**MATERIAL TO PROCESS**:
-- START --
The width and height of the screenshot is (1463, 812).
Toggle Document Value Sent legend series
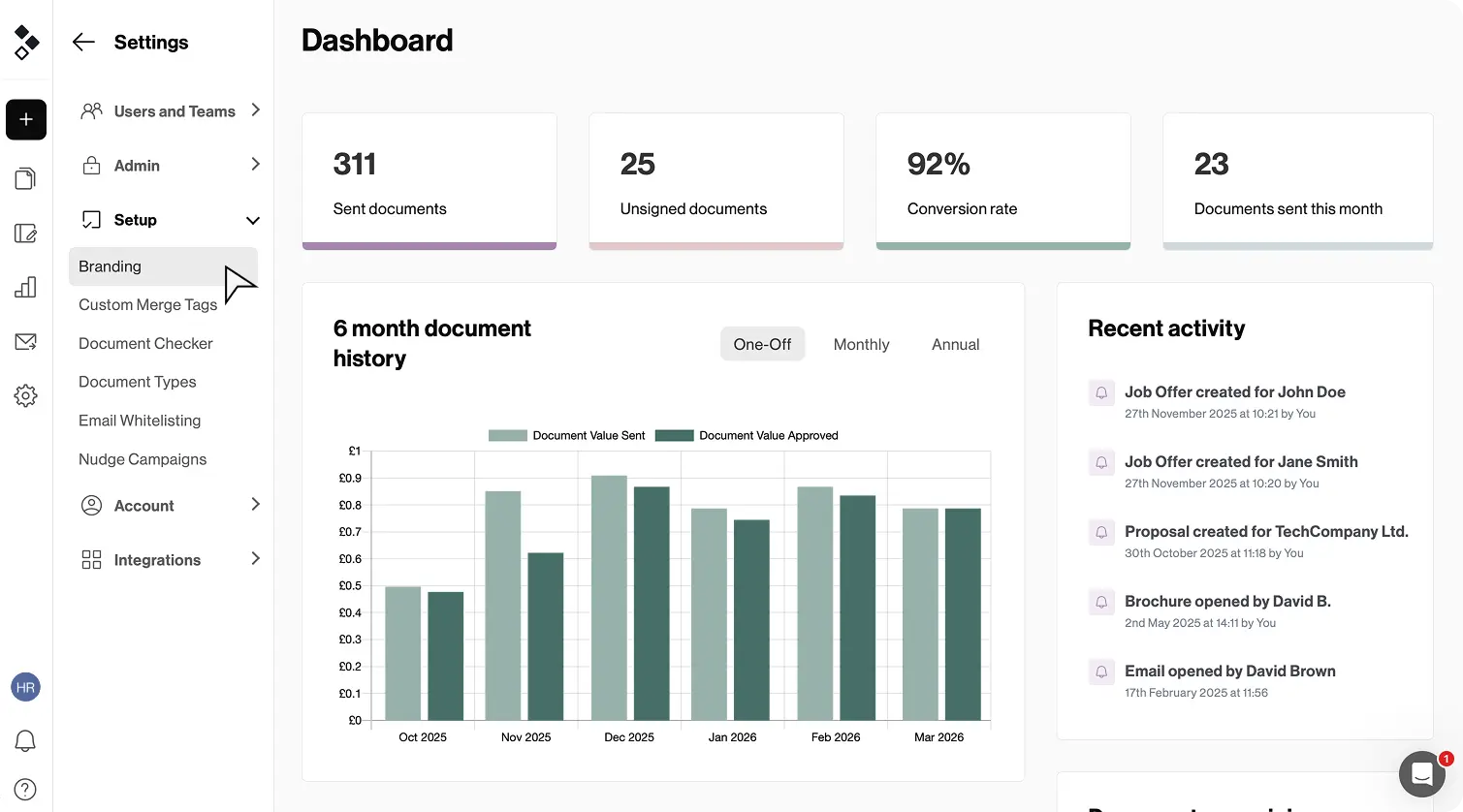[x=566, y=436]

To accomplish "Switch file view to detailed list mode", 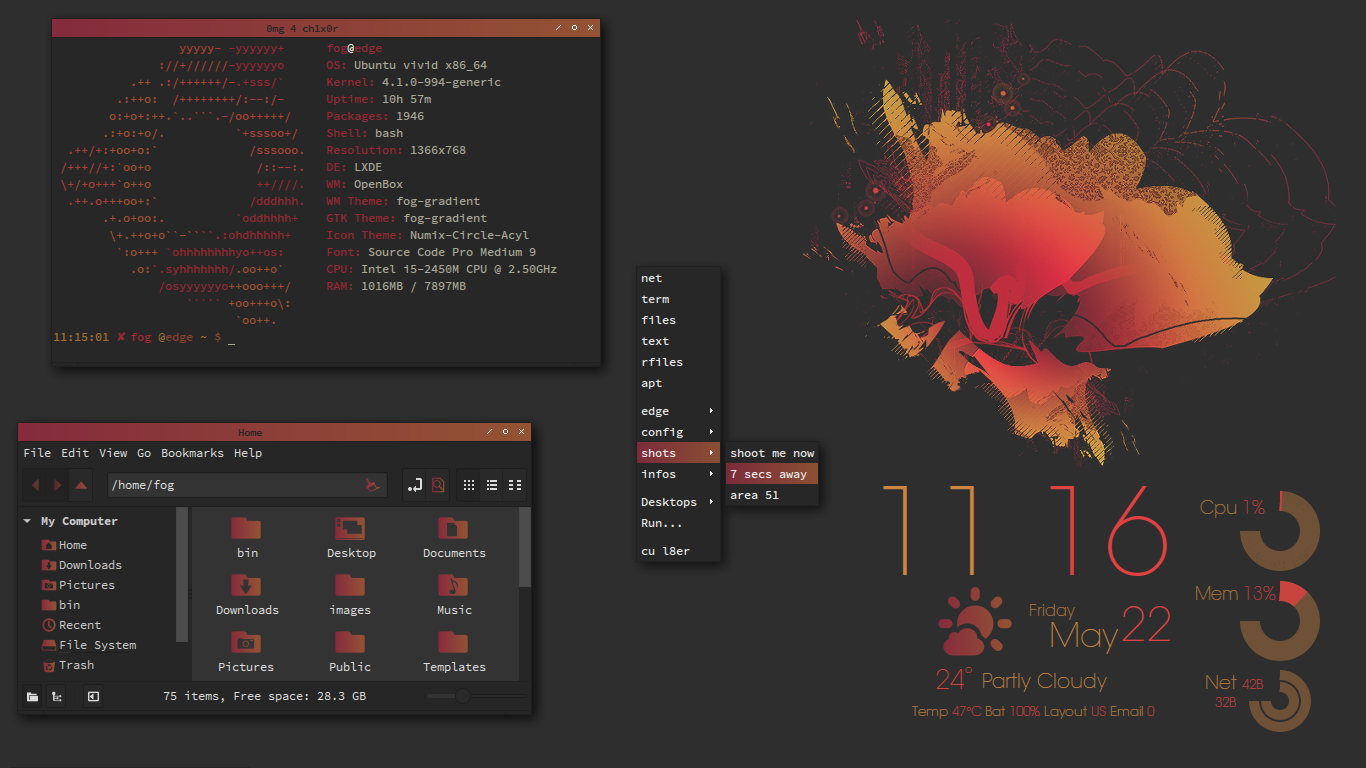I will tap(491, 485).
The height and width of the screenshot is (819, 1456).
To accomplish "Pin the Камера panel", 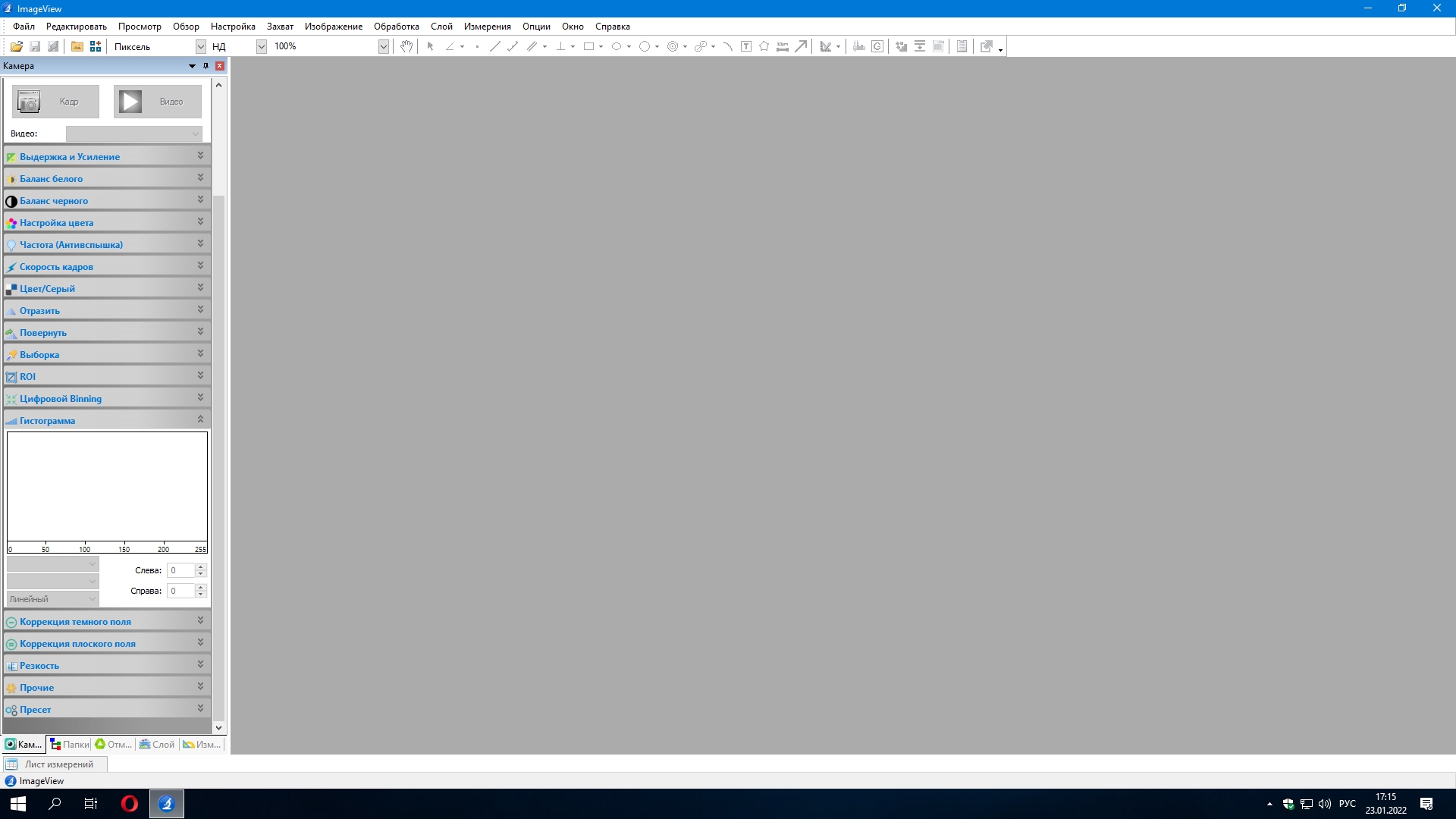I will [206, 66].
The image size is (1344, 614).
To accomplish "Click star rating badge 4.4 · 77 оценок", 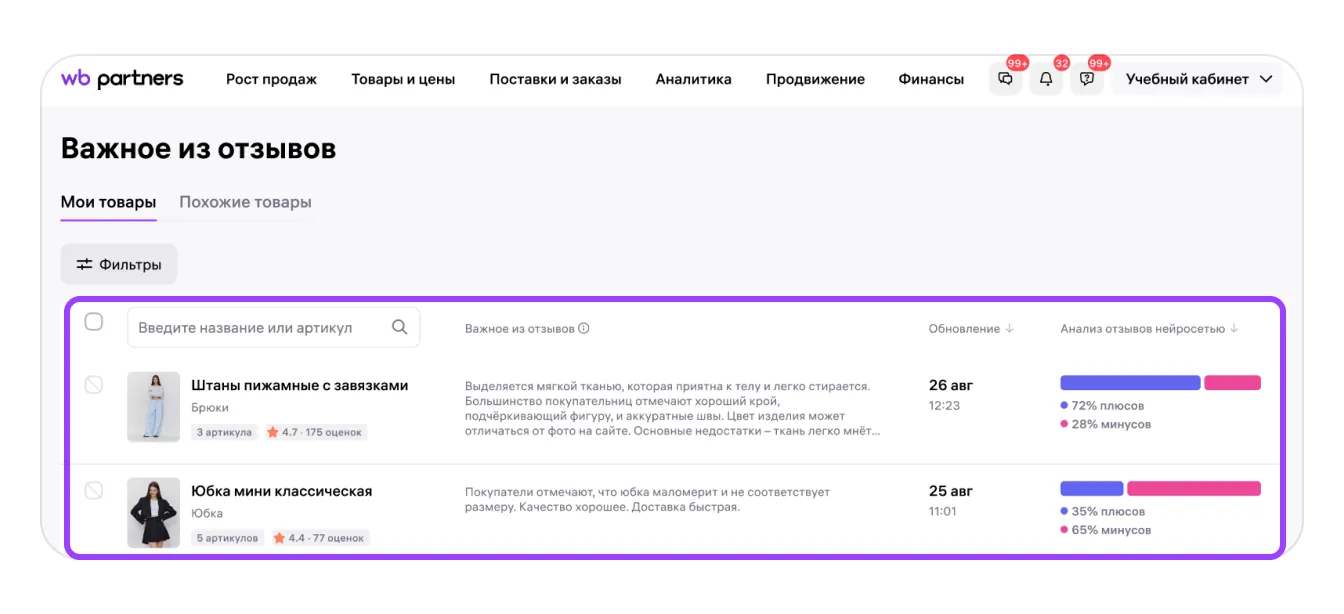I will click(320, 538).
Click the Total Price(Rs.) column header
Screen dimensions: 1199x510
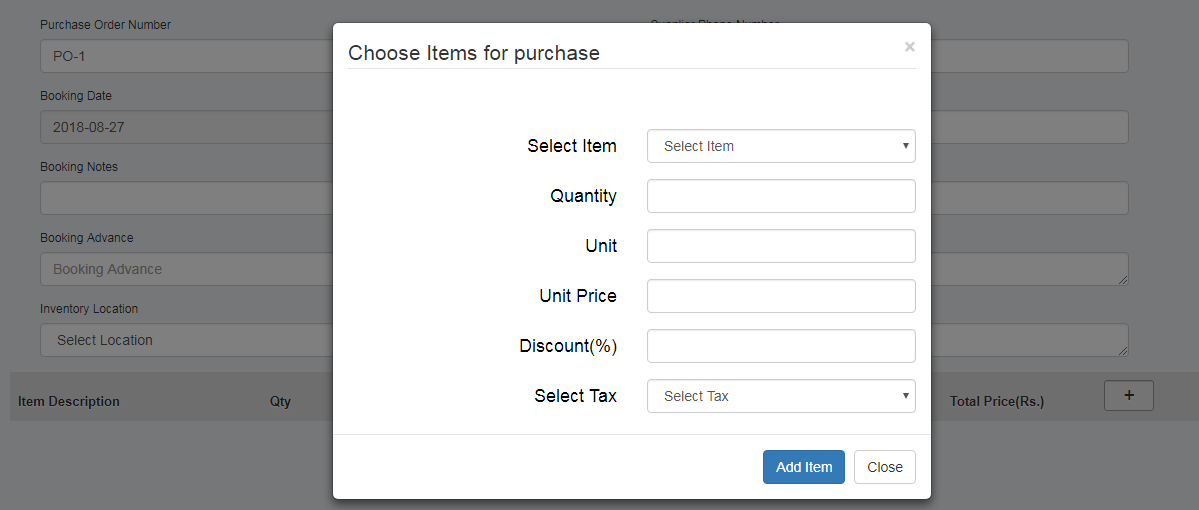pos(996,401)
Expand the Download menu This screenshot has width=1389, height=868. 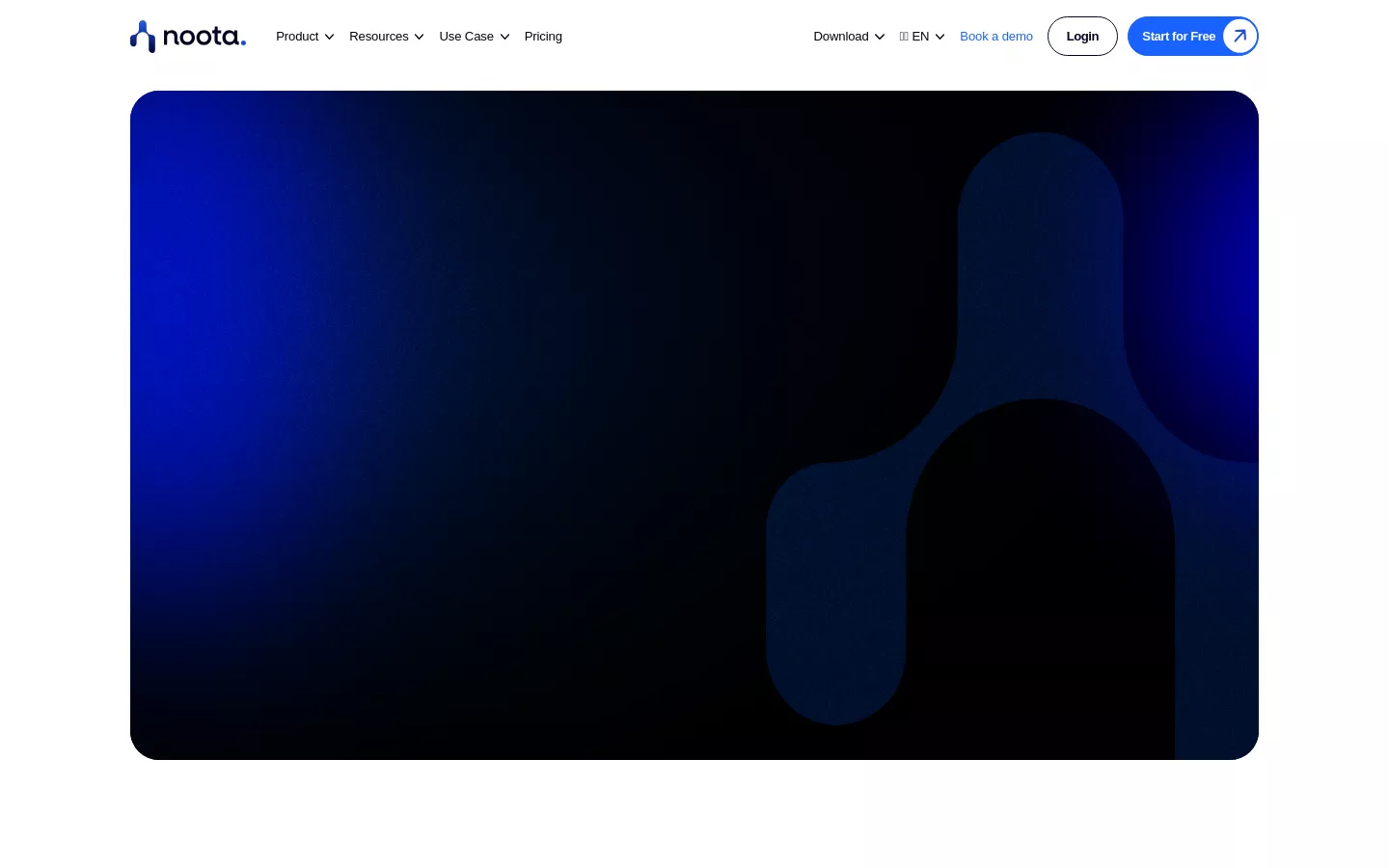coord(840,36)
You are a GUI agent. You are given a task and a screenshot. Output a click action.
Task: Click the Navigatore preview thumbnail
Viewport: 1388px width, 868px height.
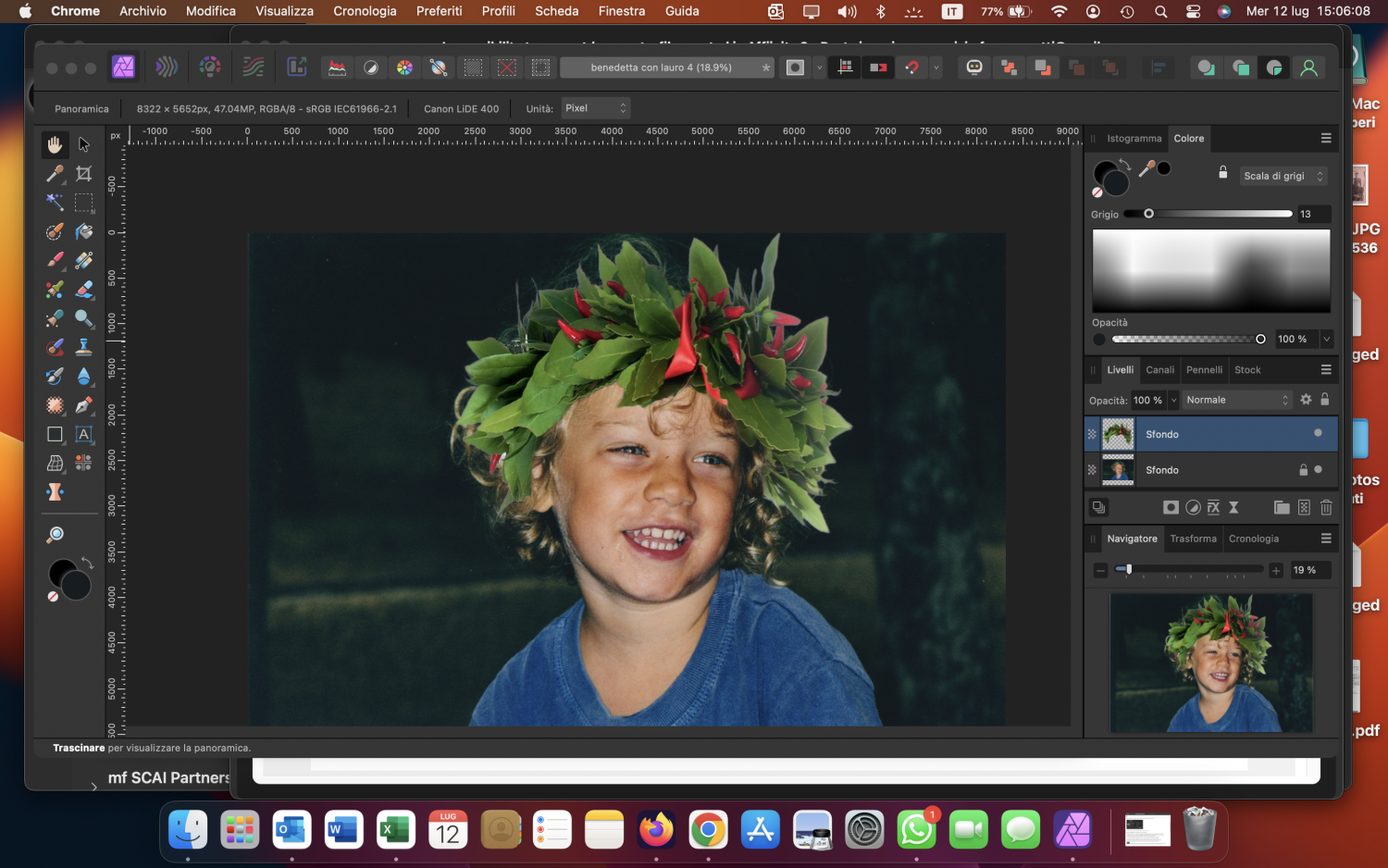pyautogui.click(x=1210, y=663)
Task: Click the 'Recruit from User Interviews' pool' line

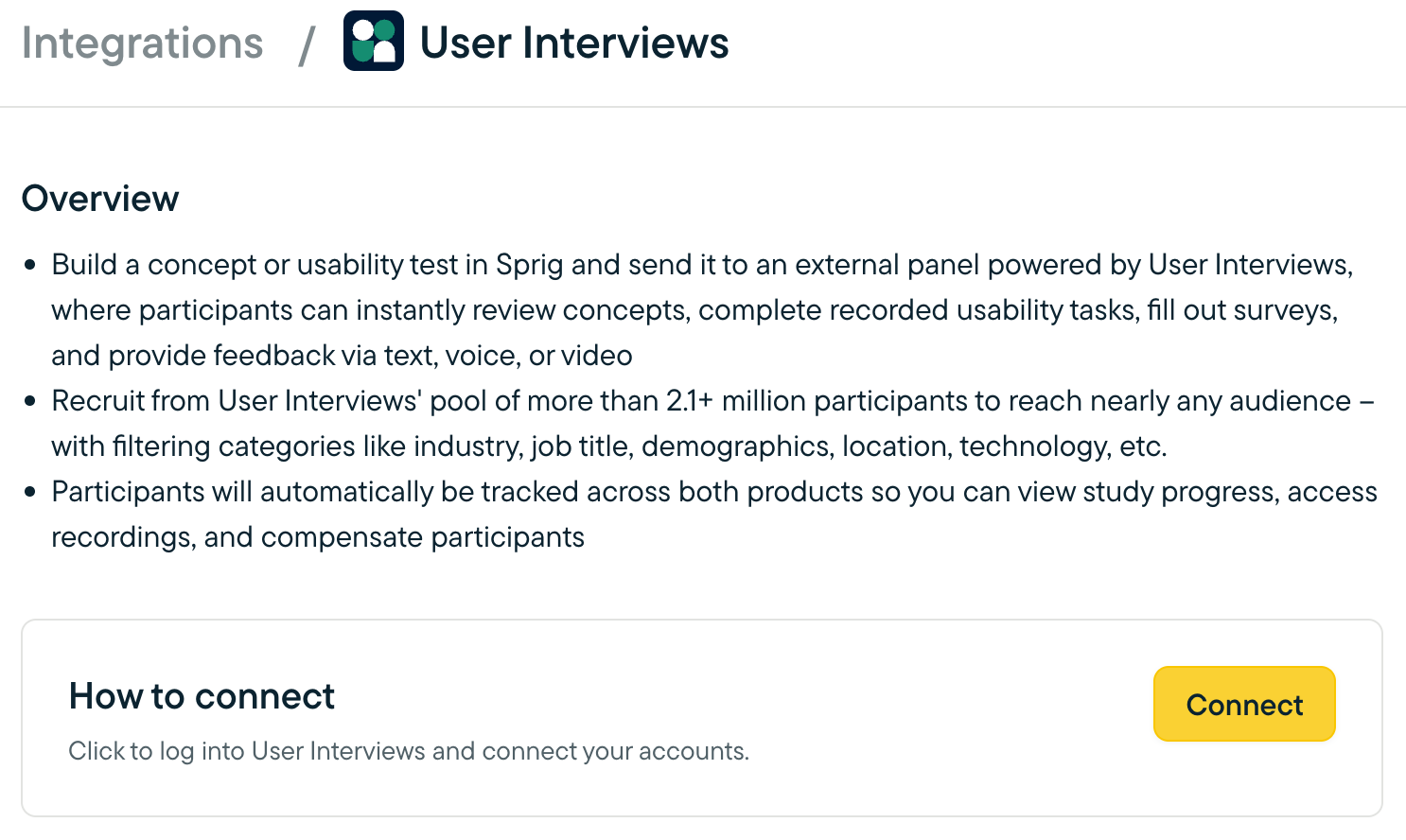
-- END --
**STATED TASK**:
Copy the rows starting with the line that contains "You are a GUI" and continuing through the end of the rows, both ends included. Leave the pictures out of your copy.

**RESULT BELOW**:
You are a GUI agent. You are given a task and a screenshot. Output a click action.
Task: Click the Navigatore preview thumbnail
Viewport: 1388px width, 868px height.
pyautogui.click(x=1210, y=663)
Task: Click the 'Recruit from User Interviews' pool' line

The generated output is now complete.